Work task:
For each statement, say whether it agrees with the article on GPT-4, answering yes or no and quoting the article's deciding words: 1. GPT-4 scored 298 out of 400 on the Uniform Bar Exam. 2. GPT-4 no longer makes simple factual mistakes. 3. Users can get GPT-4 without joining a waitlist.

Selected extract:
________________

OpenAI’s GPT-4 is Here. It’s Passing More Exams
- The new model of OpenAI’s ChatGPT can pass more exams with higher scores, accurately process images, and adopt different personalities.
- The model still makes simple factual and logical reasoning errors.
- The model is available to some developers and researchers. Users must sign up for the waitlist for access.
OpenAI’s ChatGPT-3.5 artificial intelligence has proved to be a passable student for law, medical, and college-level exams. But OpenAI’s new model, GPT-4, looks like it wants to be the top student in the class.
On March 14, OpenAI released a technical report of GPT-4, the newest iteration of the ChatGPT artificial intelligence showcasing the model’s capabilities and limitations. College students, professors and administrators take note: This version of the AI chatbot improves academic performance, tunes AI personalities, and even shows the ability to assess images.
However, the AI can still make simple logical and factual mistakes.
Here’s a first look at how GPT-4 performed on college- and graduate-level exams and other benchmarks.
What Exams Can GPT-4 Pass?
One of GPT-4’s biggest accomplishments is becoming a licensed practitioner of law.
GPT-4 shot beyond GPT-3.5’s performance in the Uniform Bar Exam with a 298/400, landing in the 90th percentile of students. GPT-3.5’s test score was 213/400, in the 10th percentile of students.
Image Processing
One of the biggest differences between GPT-3.5 and GPT-4 is the AI’s ability to accurately see and assess images. Previously, a study testing GPT-3.5 on the United States Medical Exam removed all questions containing visual assets due to the model’s inability to determine what was in an image.
OpenAI submitted a combination of text and images to ask the AI, “What’s funny about this image? Describe it panel by panel.”
Steerability
Developers, and later users, can change the AI’s “character” to be different from the usual style of ChatGPT. For example, students can now change GPT-4 into a Socratic tutor that will never give students the answer but guide them through problem-solving.
Or they can turn the AI into a Shakespearean pirate.

________________

Dataset entries:

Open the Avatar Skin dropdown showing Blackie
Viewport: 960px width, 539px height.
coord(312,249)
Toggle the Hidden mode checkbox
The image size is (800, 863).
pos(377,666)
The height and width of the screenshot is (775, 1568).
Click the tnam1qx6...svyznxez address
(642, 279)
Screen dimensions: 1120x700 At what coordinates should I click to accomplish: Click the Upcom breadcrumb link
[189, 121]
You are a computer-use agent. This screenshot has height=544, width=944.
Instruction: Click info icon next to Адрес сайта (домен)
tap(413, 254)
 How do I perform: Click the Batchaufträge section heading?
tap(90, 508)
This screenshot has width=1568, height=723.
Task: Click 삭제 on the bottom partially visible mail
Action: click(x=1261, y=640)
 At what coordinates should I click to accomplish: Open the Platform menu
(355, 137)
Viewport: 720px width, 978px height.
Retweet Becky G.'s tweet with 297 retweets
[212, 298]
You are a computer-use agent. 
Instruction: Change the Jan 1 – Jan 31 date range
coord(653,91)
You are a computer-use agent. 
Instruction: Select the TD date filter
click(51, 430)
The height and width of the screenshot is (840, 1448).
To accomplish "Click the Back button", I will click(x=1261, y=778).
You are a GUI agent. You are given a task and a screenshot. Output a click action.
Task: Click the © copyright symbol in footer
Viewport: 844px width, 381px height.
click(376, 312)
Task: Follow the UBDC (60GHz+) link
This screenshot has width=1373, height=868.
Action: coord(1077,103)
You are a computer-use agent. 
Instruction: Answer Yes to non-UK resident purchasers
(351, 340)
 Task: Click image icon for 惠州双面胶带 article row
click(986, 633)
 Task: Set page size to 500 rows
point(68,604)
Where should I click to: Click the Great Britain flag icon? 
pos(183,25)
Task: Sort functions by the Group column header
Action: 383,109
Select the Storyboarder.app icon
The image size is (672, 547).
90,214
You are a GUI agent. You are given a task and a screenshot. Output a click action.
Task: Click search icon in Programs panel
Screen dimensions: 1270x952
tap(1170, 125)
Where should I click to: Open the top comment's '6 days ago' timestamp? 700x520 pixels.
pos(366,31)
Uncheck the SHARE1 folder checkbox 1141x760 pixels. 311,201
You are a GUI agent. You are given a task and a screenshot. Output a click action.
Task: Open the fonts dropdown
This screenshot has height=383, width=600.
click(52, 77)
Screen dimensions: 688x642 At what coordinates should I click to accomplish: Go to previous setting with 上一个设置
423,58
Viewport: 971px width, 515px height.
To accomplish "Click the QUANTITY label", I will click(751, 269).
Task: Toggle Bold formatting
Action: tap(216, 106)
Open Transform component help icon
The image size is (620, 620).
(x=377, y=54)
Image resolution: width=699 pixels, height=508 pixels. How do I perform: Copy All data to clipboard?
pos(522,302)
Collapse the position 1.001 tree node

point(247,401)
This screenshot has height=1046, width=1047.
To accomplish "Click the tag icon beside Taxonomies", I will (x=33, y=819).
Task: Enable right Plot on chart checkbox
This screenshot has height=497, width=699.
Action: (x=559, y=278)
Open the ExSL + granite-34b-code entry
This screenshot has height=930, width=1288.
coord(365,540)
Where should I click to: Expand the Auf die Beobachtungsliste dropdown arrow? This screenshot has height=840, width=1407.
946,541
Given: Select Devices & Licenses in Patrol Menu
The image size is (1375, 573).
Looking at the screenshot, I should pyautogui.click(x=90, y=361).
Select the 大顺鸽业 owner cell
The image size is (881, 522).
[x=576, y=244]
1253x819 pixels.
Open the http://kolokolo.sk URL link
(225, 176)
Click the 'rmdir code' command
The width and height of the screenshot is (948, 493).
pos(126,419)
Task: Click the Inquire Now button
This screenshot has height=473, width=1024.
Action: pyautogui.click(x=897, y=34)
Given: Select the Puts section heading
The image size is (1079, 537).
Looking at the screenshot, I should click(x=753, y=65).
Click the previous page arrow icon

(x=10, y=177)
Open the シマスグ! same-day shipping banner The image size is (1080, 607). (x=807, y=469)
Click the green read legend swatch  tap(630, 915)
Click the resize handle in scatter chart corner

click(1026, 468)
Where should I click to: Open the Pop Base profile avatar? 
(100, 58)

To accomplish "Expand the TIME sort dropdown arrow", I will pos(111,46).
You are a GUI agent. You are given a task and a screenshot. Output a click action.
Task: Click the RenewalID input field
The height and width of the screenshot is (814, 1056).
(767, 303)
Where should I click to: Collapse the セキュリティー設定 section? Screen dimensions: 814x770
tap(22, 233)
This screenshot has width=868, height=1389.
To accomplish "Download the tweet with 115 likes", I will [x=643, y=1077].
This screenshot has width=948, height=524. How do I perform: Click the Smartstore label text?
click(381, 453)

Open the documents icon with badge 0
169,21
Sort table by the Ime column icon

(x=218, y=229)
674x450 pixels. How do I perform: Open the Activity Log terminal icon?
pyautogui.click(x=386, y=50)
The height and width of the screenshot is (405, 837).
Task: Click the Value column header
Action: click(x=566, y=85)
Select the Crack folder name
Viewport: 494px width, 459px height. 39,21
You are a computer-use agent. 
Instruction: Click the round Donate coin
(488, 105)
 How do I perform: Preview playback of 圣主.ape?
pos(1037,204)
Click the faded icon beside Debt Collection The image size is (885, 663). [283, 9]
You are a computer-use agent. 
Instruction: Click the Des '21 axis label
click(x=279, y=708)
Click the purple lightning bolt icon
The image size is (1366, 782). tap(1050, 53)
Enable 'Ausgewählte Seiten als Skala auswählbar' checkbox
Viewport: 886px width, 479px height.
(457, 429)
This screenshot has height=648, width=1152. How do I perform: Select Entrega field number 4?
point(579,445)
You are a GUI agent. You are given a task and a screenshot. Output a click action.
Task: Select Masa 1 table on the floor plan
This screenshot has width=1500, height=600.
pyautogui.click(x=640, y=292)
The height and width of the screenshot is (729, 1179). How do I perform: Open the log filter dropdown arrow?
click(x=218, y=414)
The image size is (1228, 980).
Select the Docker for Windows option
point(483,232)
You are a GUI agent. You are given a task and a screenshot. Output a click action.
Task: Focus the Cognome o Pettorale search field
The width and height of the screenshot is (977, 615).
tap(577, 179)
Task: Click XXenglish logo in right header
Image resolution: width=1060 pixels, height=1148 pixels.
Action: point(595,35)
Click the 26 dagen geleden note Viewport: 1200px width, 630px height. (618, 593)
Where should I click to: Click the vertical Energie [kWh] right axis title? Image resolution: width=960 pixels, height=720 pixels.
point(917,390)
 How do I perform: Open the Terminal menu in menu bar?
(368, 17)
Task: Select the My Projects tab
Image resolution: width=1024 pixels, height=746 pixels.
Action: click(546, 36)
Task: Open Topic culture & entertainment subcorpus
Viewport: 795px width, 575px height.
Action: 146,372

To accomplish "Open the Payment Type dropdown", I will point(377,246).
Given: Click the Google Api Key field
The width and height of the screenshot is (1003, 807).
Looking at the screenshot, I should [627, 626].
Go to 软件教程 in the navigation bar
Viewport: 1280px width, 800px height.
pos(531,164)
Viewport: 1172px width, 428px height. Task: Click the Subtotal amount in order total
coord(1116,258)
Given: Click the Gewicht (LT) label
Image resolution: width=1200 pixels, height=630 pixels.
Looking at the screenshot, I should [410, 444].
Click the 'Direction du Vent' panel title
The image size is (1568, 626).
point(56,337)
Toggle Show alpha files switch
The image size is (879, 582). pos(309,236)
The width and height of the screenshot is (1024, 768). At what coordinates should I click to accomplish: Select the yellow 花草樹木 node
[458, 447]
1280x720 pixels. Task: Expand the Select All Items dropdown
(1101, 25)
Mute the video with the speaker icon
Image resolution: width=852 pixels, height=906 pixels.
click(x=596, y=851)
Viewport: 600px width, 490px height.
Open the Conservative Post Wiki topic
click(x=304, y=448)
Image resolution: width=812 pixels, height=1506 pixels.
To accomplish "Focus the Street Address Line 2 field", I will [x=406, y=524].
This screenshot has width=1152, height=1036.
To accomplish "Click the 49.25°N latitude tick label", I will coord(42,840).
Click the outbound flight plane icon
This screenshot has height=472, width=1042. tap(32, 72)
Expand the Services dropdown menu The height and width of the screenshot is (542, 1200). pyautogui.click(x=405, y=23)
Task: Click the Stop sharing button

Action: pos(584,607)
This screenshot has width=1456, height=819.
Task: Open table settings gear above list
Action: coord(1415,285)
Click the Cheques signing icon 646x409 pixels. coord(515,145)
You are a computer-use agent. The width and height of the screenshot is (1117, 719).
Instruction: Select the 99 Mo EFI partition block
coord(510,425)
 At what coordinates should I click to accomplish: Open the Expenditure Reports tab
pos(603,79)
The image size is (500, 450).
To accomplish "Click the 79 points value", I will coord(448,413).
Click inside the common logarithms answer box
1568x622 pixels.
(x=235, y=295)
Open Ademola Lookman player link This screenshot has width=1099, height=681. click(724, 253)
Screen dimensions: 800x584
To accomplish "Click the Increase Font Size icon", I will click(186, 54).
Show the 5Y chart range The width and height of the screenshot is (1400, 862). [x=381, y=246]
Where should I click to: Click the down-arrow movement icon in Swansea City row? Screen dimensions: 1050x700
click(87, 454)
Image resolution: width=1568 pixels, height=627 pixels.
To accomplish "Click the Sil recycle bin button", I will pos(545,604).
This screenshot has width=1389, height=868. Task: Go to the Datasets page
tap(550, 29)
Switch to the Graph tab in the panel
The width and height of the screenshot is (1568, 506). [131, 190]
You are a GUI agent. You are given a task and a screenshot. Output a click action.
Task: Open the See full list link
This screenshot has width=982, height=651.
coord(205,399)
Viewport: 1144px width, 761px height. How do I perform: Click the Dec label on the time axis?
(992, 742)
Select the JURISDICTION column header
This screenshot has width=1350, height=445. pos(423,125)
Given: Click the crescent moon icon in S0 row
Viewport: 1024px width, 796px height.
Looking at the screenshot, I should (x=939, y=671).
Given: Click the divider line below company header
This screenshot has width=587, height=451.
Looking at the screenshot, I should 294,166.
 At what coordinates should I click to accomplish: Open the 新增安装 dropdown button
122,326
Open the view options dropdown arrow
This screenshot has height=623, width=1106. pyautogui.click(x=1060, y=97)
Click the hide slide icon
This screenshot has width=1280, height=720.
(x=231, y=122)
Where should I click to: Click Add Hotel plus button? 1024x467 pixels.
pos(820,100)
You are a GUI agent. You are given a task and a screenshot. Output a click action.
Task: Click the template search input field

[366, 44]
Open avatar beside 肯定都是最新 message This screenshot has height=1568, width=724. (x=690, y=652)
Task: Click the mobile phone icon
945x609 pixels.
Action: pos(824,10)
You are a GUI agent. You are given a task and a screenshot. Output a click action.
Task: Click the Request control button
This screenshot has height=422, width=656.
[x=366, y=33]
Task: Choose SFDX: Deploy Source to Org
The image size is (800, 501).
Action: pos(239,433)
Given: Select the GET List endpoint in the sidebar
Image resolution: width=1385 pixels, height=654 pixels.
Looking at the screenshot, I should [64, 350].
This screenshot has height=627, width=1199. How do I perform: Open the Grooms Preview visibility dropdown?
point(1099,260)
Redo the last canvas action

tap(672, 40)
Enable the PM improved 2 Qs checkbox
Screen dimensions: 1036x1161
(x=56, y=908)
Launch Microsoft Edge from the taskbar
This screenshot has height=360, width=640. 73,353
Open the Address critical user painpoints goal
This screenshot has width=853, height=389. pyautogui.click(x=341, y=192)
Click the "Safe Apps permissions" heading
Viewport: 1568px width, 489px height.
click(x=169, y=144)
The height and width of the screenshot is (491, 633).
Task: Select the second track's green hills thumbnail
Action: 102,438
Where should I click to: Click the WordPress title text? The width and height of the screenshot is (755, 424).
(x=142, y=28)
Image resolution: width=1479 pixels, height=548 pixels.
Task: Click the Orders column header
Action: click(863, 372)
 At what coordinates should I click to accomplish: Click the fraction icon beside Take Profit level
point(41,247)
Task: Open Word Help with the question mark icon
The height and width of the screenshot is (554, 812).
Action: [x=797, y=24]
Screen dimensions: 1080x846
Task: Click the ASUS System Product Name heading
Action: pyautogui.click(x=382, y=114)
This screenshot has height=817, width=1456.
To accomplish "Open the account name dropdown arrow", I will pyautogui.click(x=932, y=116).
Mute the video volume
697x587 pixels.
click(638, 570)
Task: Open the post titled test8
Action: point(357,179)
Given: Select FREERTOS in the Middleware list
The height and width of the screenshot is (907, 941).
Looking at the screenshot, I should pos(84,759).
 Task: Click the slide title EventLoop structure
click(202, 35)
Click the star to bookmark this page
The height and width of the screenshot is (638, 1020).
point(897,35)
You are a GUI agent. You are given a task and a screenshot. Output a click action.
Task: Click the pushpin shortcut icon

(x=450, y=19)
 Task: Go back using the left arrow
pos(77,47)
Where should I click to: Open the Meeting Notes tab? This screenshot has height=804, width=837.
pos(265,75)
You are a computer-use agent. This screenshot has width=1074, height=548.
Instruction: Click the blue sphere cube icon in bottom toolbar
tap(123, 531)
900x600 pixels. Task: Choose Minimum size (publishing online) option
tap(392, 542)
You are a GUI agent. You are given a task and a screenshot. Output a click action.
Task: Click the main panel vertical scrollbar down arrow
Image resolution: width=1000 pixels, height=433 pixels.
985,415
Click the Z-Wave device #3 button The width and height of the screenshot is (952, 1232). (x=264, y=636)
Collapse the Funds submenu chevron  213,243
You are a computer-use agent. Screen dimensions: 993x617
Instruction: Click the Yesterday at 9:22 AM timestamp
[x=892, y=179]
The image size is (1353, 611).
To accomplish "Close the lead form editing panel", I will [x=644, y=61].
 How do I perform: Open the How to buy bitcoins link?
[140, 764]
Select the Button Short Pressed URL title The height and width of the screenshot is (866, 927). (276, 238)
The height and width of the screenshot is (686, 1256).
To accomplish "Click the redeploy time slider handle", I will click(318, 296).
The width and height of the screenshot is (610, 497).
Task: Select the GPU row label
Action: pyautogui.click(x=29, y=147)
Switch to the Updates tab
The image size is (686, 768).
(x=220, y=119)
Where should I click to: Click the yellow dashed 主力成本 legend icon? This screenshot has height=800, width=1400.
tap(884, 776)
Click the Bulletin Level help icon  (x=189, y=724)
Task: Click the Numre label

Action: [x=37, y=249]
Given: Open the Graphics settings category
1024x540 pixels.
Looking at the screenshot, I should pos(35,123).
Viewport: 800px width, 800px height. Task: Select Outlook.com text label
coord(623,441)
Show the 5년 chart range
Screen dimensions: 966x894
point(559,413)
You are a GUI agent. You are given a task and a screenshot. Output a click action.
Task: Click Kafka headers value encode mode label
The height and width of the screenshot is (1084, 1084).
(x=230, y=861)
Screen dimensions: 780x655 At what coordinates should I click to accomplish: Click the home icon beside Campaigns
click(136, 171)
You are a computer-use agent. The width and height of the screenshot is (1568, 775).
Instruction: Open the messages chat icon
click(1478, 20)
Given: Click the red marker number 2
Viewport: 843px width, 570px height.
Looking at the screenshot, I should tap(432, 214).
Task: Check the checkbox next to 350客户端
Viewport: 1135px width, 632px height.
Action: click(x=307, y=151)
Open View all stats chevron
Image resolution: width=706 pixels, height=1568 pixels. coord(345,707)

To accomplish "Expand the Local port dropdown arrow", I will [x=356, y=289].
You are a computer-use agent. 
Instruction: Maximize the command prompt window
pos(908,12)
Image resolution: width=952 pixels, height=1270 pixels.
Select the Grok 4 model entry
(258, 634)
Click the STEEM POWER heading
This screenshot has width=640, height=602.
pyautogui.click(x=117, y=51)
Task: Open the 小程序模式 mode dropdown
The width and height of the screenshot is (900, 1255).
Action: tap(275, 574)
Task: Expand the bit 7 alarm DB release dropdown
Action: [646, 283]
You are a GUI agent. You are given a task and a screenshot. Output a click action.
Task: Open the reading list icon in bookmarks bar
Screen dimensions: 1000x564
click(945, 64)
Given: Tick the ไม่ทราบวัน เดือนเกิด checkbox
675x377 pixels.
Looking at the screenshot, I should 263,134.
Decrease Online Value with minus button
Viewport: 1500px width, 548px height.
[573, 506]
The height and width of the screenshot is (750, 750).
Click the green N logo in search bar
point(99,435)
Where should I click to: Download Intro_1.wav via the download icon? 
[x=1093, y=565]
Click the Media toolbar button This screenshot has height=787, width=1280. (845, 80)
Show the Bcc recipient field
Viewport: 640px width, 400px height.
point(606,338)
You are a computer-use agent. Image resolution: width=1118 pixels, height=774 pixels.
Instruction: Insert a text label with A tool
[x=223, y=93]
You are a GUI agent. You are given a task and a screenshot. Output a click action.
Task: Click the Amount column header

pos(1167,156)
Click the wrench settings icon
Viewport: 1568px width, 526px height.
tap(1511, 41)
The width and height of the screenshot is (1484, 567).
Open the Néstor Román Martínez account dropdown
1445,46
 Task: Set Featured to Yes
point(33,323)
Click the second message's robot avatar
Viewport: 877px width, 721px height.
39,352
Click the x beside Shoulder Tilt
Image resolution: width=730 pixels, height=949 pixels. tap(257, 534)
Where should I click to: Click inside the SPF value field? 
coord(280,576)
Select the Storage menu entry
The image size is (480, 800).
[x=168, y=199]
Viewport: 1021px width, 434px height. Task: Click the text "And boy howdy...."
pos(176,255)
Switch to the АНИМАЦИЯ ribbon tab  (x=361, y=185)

________________

Exercise output:
1. Yes: "GPT-4 shot beyond GPT-3.5’s performance in the Uniform Bar Exam with a 298/400"
2. No: "However, the AI can still make simple logical and factual mistakes."
3. No: "Users must sign up for the waitlist for access."